___ Data under study ___
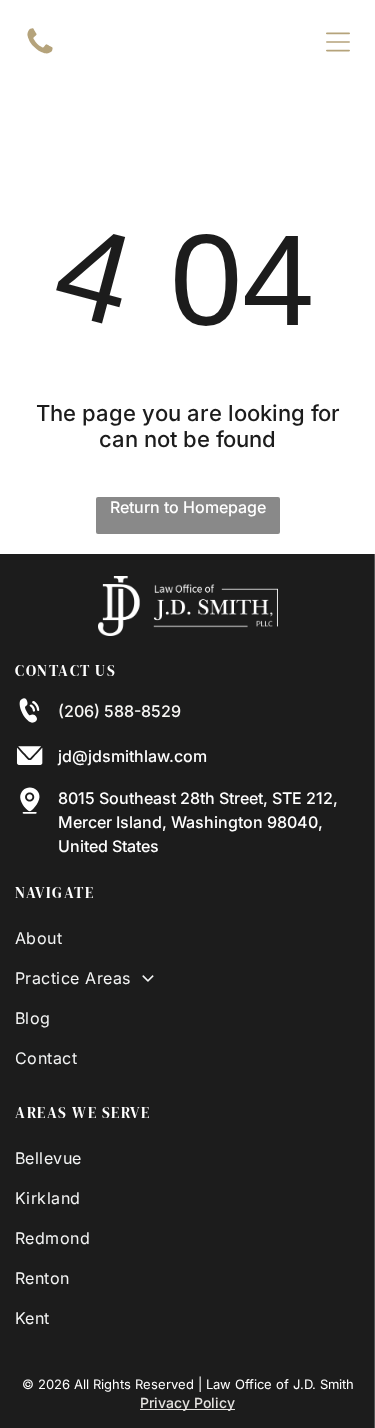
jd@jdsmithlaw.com (132, 756)
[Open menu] (338, 42)
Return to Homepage (188, 507)
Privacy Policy (187, 1402)
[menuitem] (187, 938)
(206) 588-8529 (119, 711)
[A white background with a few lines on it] (40, 52)
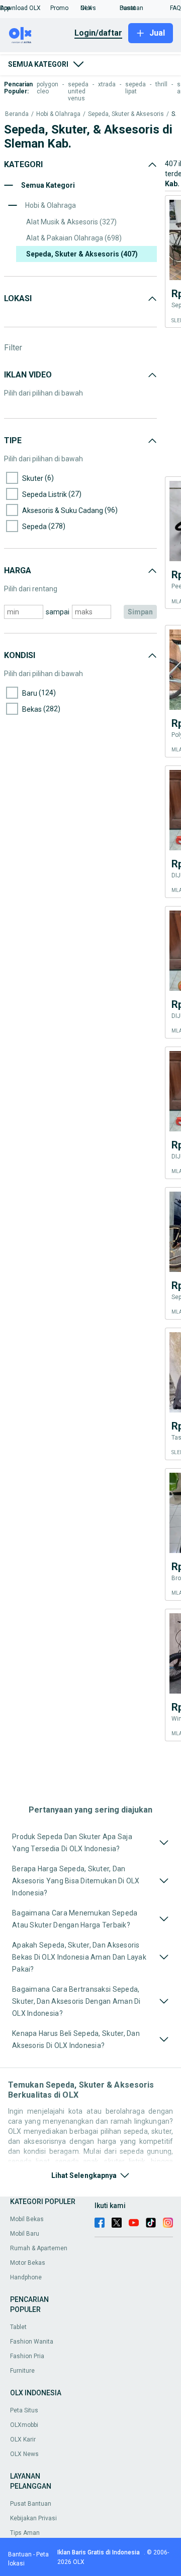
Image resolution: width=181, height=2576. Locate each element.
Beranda (17, 114)
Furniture (22, 2370)
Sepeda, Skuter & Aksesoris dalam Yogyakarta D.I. (173, 114)
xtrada (107, 84)
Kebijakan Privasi (33, 2518)
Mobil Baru (24, 2233)
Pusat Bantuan (30, 2503)
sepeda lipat (135, 88)
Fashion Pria (27, 2356)
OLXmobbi (24, 2424)
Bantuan (20, 2554)
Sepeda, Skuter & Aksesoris (126, 114)
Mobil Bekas (27, 2219)
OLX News (24, 2454)
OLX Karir (23, 2439)
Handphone (26, 2277)
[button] (25, 8)
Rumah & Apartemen (38, 2248)
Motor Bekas (27, 2262)
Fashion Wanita (31, 2341)
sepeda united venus (78, 91)
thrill (161, 84)
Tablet (18, 2327)
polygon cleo (47, 88)
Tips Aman (25, 2532)
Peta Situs (24, 2410)
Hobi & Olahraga (58, 114)
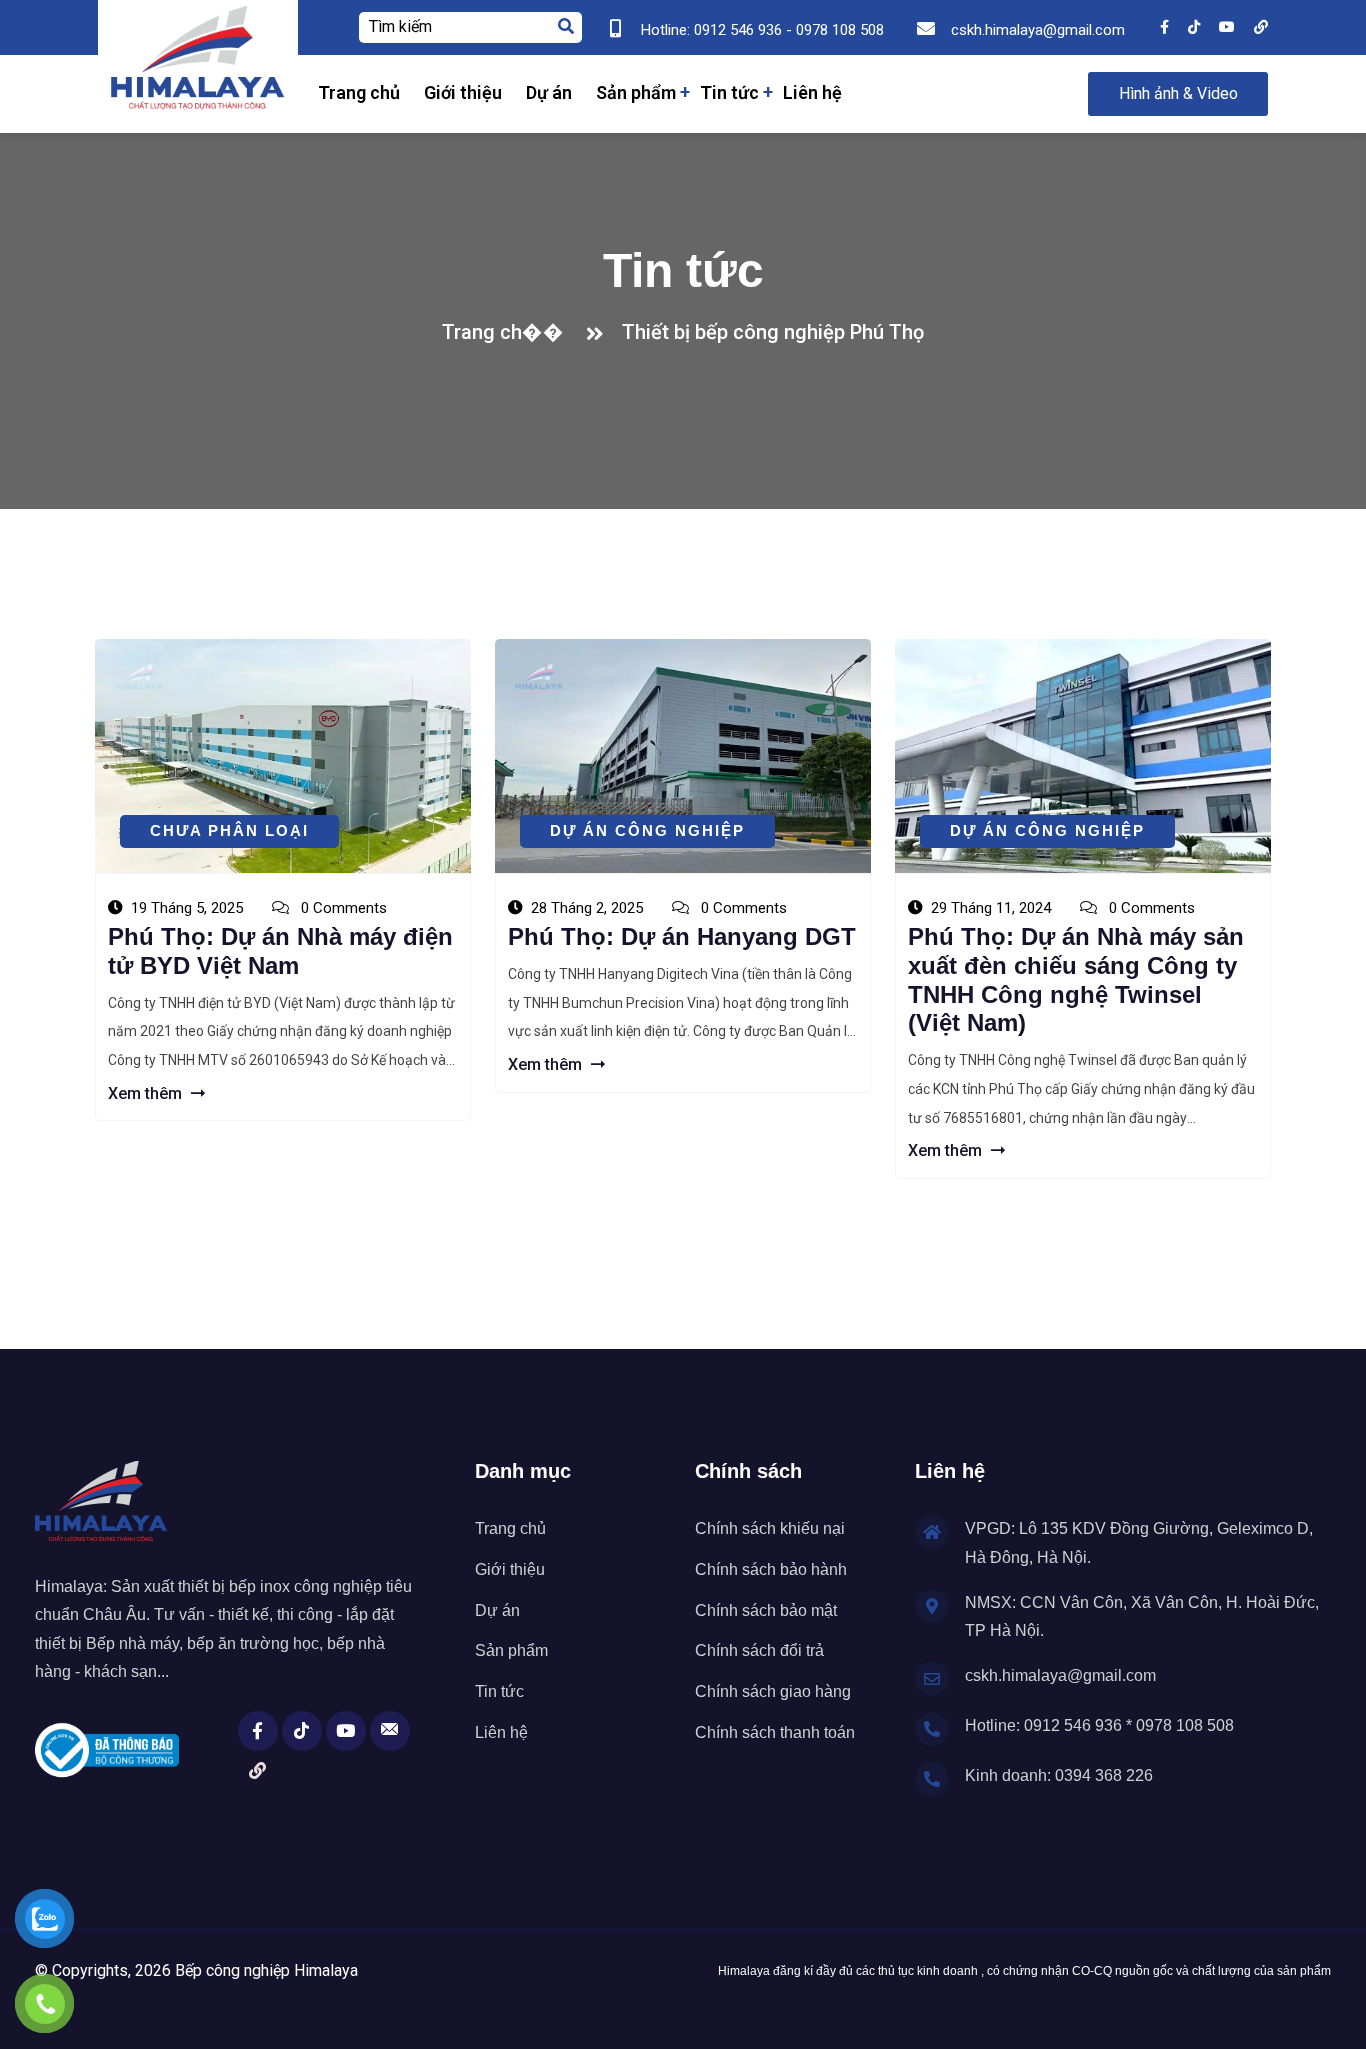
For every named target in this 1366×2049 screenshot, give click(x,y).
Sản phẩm (636, 92)
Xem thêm (147, 1093)
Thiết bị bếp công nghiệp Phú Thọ (773, 332)
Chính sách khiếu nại (770, 1528)
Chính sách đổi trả (759, 1650)
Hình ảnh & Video (1178, 93)
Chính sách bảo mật (766, 1610)
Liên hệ (812, 92)
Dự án (549, 92)
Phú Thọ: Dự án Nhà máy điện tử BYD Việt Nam (280, 951)
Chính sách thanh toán (775, 1732)
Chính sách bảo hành (771, 1569)
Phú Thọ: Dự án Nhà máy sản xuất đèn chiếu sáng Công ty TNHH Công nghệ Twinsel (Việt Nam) (1076, 979)
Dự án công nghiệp (647, 830)
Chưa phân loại (229, 830)
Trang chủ (359, 92)
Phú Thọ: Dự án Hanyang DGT (682, 936)
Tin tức (729, 92)
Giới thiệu (463, 92)
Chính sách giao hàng (773, 1691)
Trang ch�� (508, 332)
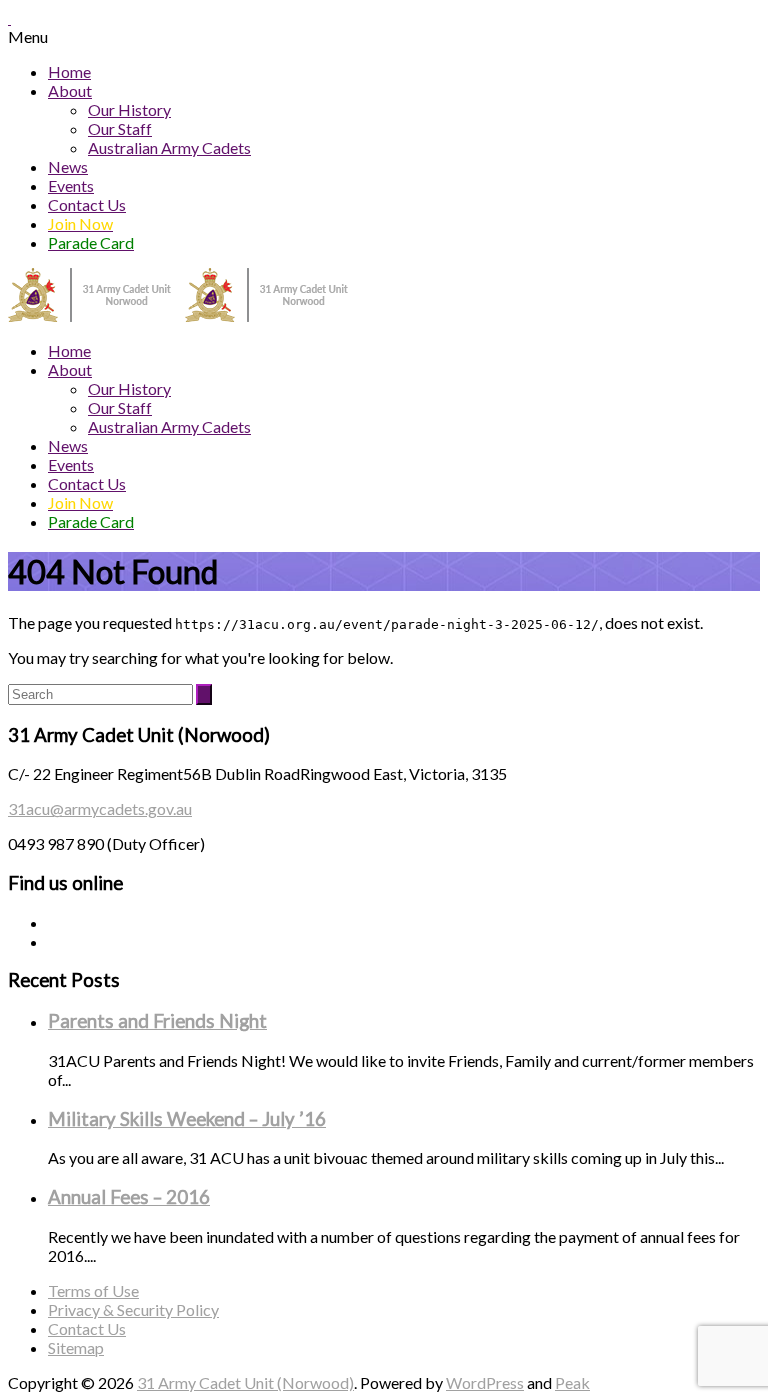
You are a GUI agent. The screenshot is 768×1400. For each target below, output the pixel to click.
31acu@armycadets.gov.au (100, 808)
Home (69, 71)
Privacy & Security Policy (133, 1309)
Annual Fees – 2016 (129, 1197)
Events (71, 185)
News (68, 166)
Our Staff (120, 128)
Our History (129, 109)
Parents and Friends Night (157, 1021)
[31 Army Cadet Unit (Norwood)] (185, 315)
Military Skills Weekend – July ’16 (187, 1119)
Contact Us (87, 204)
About (70, 90)
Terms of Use (93, 1290)
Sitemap (76, 1347)
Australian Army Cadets (169, 147)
___
• [What is required] What is needed is an exact copy of the lines above, from the one holding "[Open menu] (338, 42)" down to the one holding "Sepeda, Skuter & Aksesoris dalam", with those two included and the pictures left out.

• [Answer box]
[Open menu] (338, 42)
Return to Homepage (188, 507)
Privacy Policy (187, 1402)
[menuitem] (187, 938)
(206) 588-8529 (119, 711)
[A white background with a few lines on it] (40, 52)
Image resolution: width=181, height=2576. Locate each element.
Beranda (17, 114)
Furniture (22, 2370)
Sepeda, Skuter & Aksesoris dalam Yogyakarta D.I. (173, 114)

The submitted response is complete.